When a line in the entries below contains the word "fullscreen", copy that line.

Material shown: Begin

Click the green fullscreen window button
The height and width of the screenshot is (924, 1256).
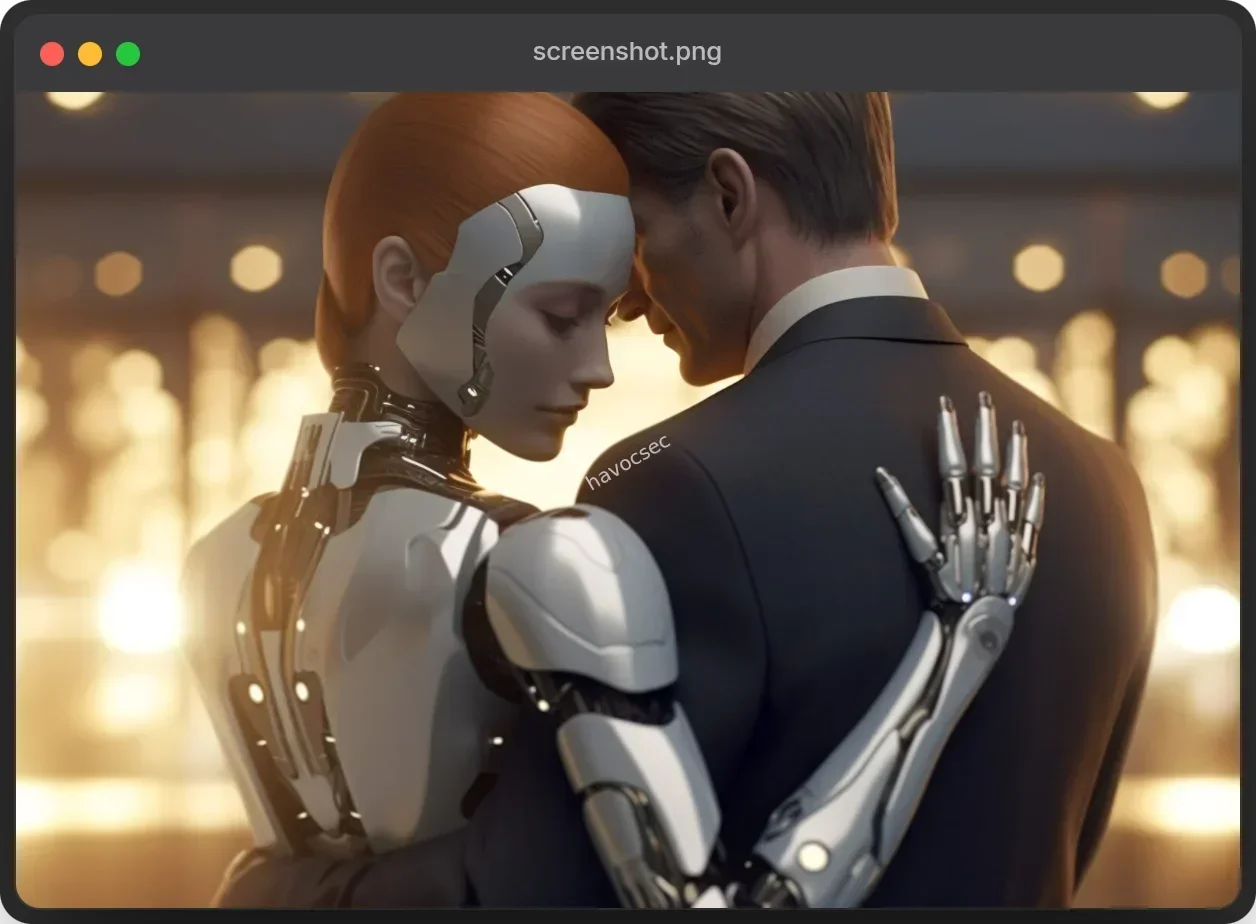126,52
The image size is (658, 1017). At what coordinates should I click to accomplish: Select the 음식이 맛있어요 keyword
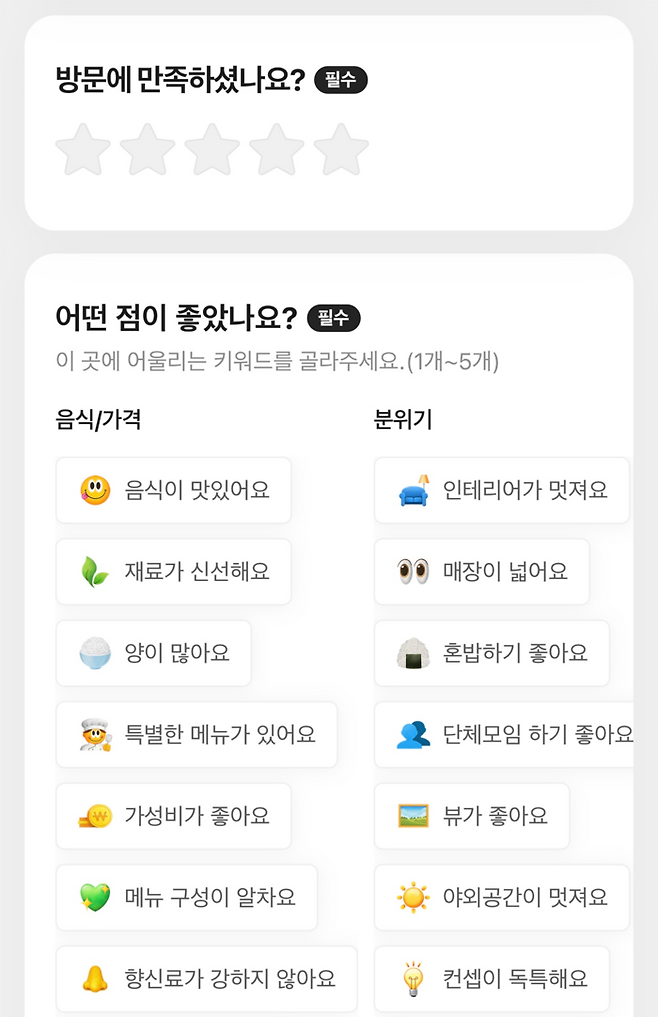click(173, 491)
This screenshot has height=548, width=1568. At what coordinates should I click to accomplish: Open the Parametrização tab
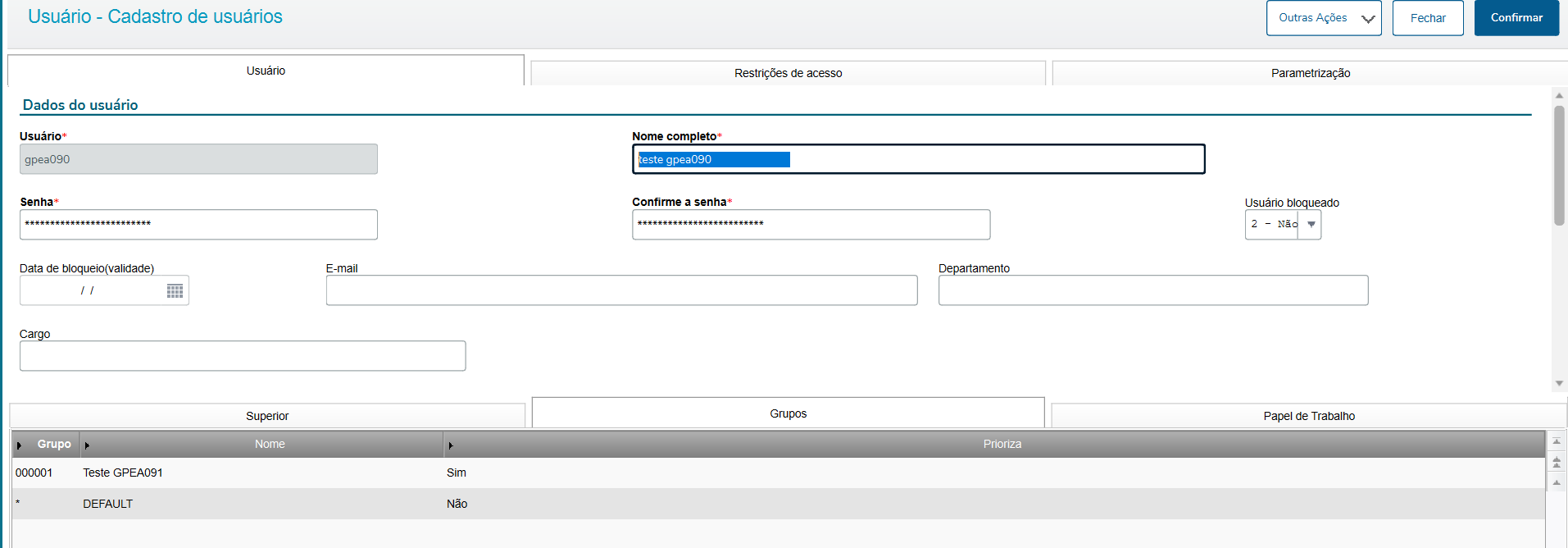pos(1310,73)
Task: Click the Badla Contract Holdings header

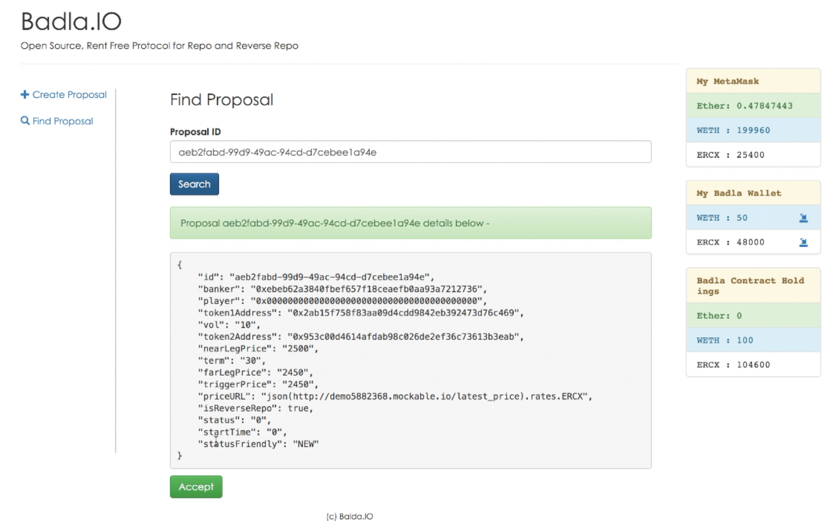Action: [753, 286]
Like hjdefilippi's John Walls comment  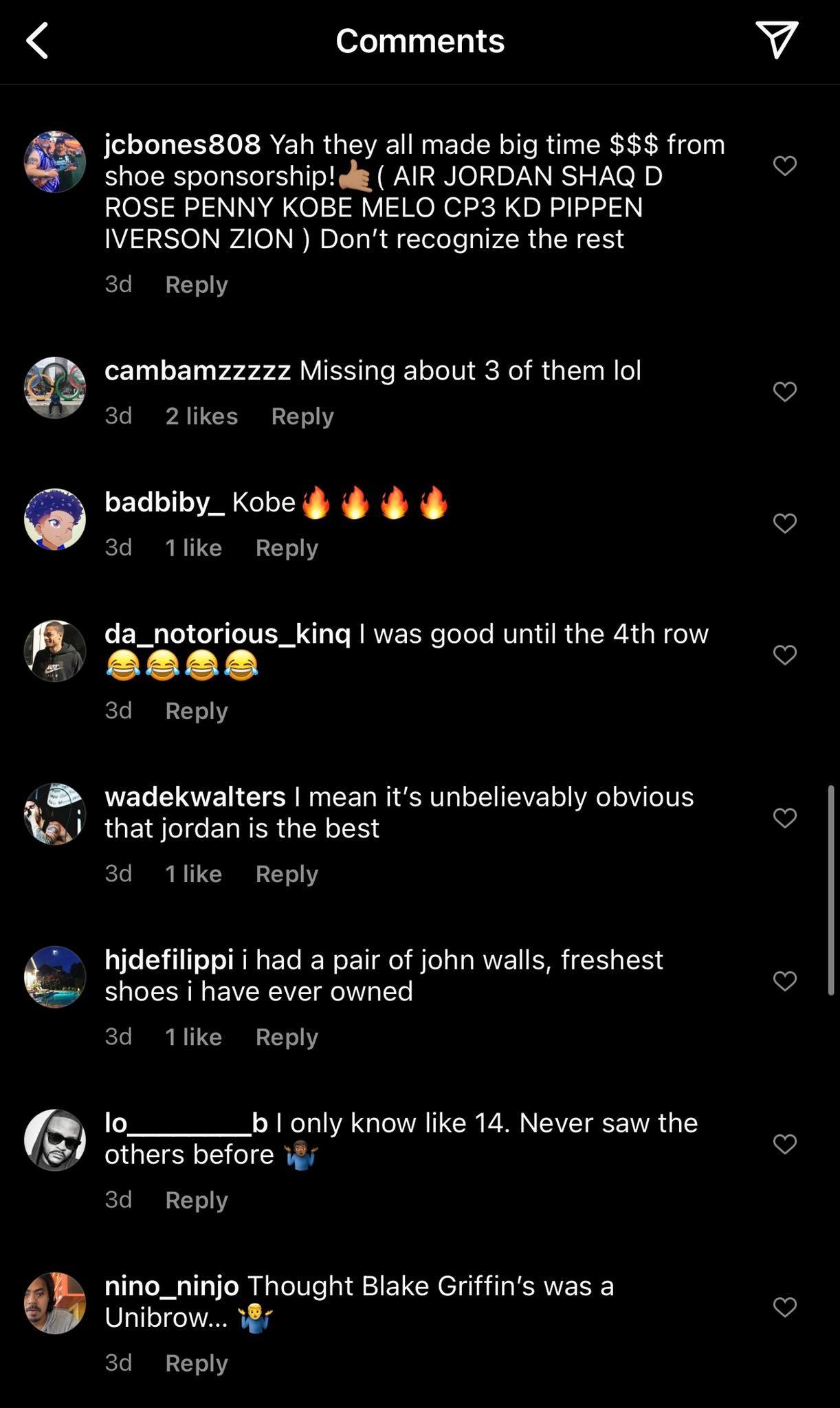click(x=784, y=980)
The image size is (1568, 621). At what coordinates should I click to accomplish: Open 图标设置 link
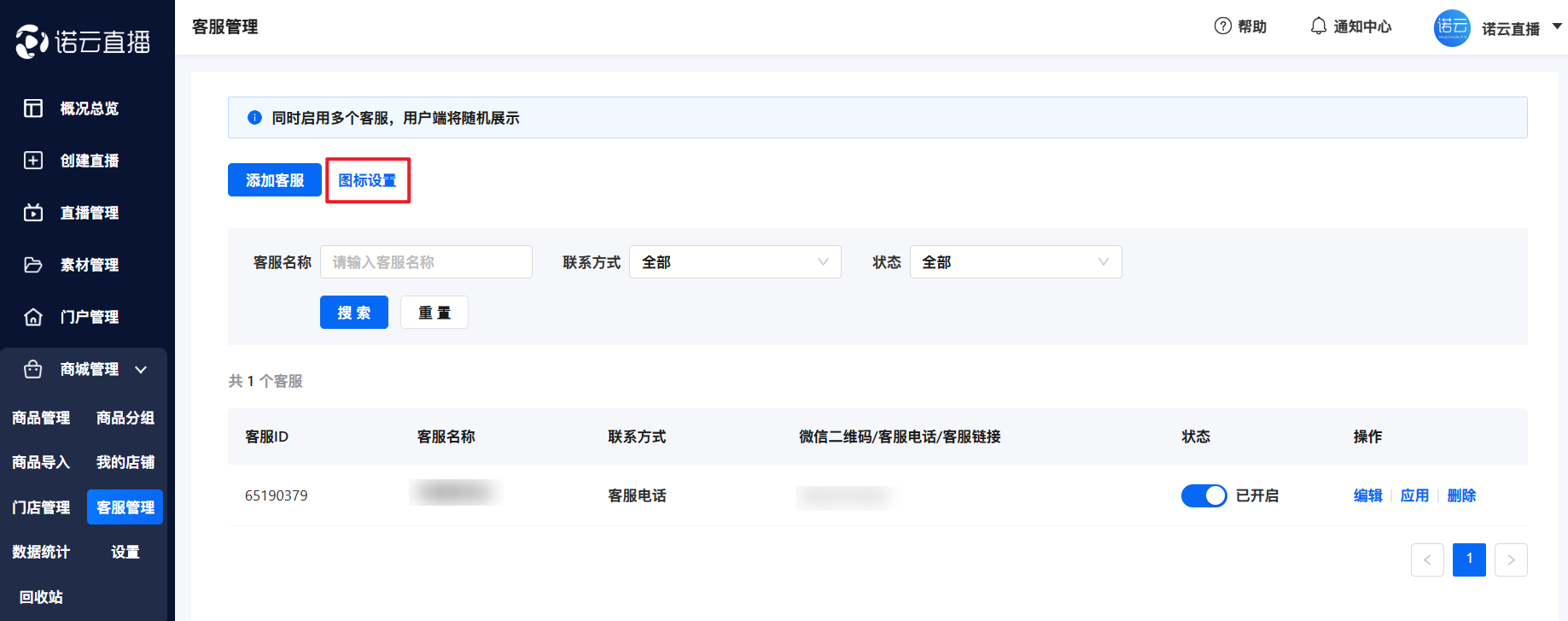[367, 180]
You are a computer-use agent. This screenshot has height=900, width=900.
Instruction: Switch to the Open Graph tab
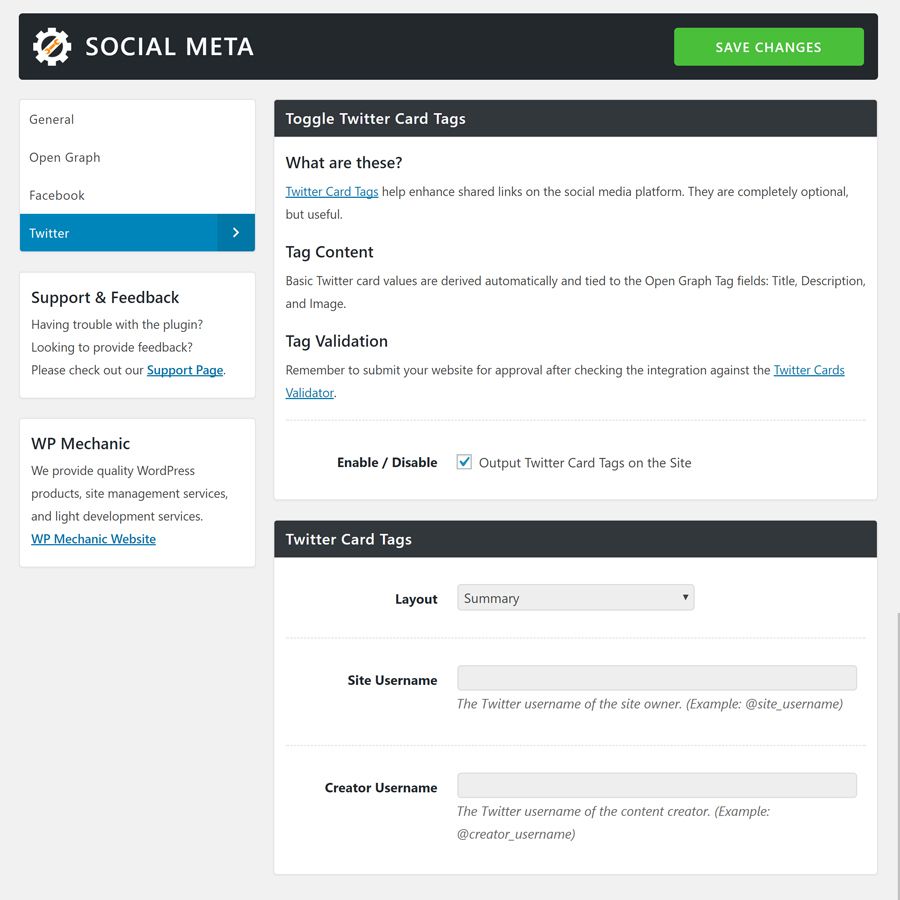coord(65,157)
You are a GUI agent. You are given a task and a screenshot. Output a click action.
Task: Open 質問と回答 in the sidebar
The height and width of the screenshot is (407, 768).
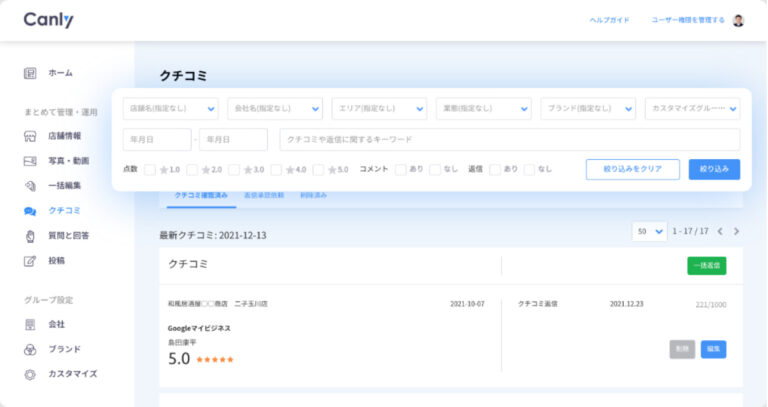[x=30, y=236]
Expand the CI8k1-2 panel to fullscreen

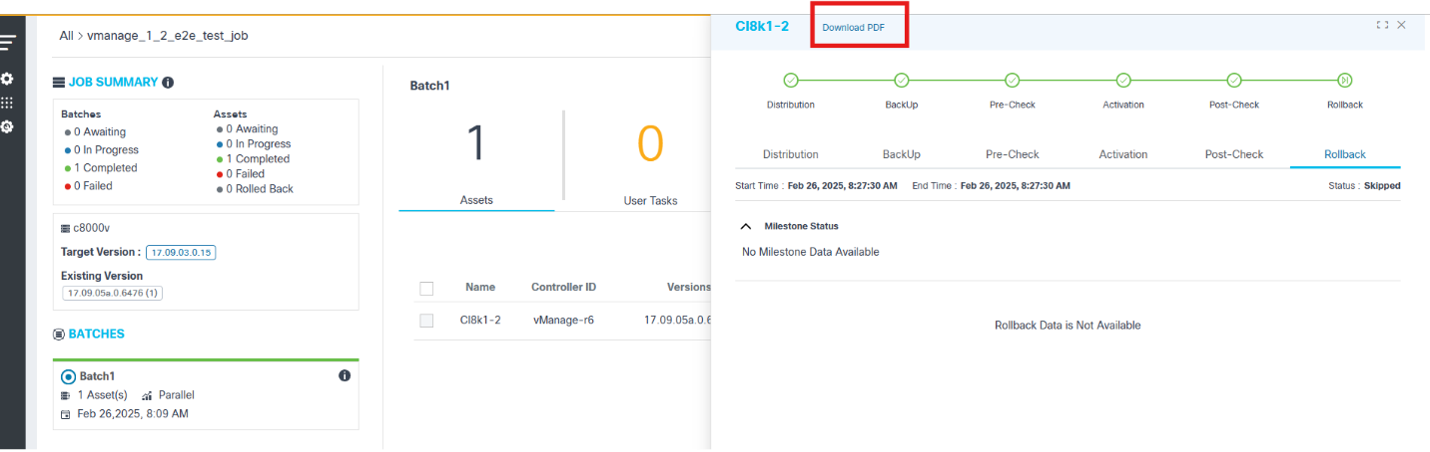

Material shown: End

**Reply to the task**
Click the green fullscreen window button
Expand the CI8k1-2 panel to fullscreen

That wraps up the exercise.